All the data should come back exactly as it was given.

↓↓↓

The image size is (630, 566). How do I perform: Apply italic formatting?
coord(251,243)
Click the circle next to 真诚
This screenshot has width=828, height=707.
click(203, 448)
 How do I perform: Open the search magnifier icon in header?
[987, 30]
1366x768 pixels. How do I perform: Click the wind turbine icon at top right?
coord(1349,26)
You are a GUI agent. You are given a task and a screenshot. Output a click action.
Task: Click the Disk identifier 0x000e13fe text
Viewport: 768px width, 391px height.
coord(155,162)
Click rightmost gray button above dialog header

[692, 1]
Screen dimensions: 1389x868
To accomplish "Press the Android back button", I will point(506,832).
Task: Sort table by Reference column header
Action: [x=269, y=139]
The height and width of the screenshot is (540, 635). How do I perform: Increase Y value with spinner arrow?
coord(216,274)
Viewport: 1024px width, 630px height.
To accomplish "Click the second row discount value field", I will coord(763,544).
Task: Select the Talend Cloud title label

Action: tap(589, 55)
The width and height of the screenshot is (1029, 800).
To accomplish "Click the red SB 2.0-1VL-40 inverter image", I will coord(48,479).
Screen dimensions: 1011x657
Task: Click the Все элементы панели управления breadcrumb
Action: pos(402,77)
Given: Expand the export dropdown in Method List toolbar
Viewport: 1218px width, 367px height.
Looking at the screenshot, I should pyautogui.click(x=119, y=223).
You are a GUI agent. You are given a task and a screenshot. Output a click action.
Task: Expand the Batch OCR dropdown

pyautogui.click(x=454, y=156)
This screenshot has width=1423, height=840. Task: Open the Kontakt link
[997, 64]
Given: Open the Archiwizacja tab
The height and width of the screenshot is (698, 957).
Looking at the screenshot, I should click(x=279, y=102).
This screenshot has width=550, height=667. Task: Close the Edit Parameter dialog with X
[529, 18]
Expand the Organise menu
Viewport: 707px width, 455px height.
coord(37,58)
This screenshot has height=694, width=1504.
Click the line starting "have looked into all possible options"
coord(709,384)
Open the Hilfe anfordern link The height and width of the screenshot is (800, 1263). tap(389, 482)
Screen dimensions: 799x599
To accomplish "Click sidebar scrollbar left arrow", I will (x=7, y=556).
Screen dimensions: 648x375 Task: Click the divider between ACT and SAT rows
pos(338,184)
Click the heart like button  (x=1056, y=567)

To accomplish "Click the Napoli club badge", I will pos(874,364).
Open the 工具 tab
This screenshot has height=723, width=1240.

↑↑↑

_Result of this task_
The image size is (630, 566). How do I perform: Apply italic formatting?
coord(251,243)
Click the circle next to 真诚
This screenshot has width=828, height=707.
click(203, 448)
 How do I perform: Open the search magnifier icon in header?
[987, 30]
1366x768 pixels. How do I perform: Click the wind turbine icon at top right?
coord(1349,26)
You are a GUI agent. You are given a task and a screenshot. Output a click action.
Task: Click the Disk identifier 0x000e13fe text
Viewport: 768px width, 391px height.
coord(155,162)
Click rightmost gray button above dialog header

[692, 1]
Screen dimensions: 1389x868
To accomplish "Press the Android back button", I will point(506,832).
Task: Sort table by Reference column header
Action: [x=269, y=139]
The height and width of the screenshot is (540, 635). How do I perform: Increase Y value with spinner arrow?
coord(216,274)
Viewport: 1024px width, 630px height.
To accomplish "Click the second row discount value field", I will coord(763,544).
Task: Select the Talend Cloud title label

Action: tap(589, 55)
The width and height of the screenshot is (1029, 800).
To accomplish "Click the red SB 2.0-1VL-40 inverter image", I will coord(48,479).
Screen dimensions: 1011x657
Task: Click the Все элементы панели управления breadcrumb
Action: pos(402,77)
Given: Expand the export dropdown in Method List toolbar
Viewport: 1218px width, 367px height.
Looking at the screenshot, I should pyautogui.click(x=119, y=223).
You are a GUI agent. You are given a task and a screenshot. Output a click action.
Task: Expand the Batch OCR dropdown

pyautogui.click(x=454, y=156)
This screenshot has width=1423, height=840. Task: Open the Kontakt link
[997, 64]
Given: Open the Archiwizacja tab
The height and width of the screenshot is (698, 957).
Looking at the screenshot, I should click(x=279, y=102).
This screenshot has width=550, height=667. Task: Close the Edit Parameter dialog with X
[529, 18]
Expand the Organise menu
Viewport: 707px width, 455px height.
coord(37,58)
This screenshot has height=694, width=1504.
Click the line starting "have looked into all possible options"
coord(709,384)
Open the Hilfe anfordern link The height and width of the screenshot is (800, 1263). tap(389, 482)
Screen dimensions: 799x599
To accomplish "Click sidebar scrollbar left arrow", I will (x=7, y=556).
Screen dimensions: 648x375 Task: Click the divider between ACT and SAT rows
pos(338,184)
Click the heart like button  (x=1056, y=567)

To accomplish "Click the Napoli club badge", I will pos(874,364).
Open the 工具 tab
This screenshot has height=723, width=1240.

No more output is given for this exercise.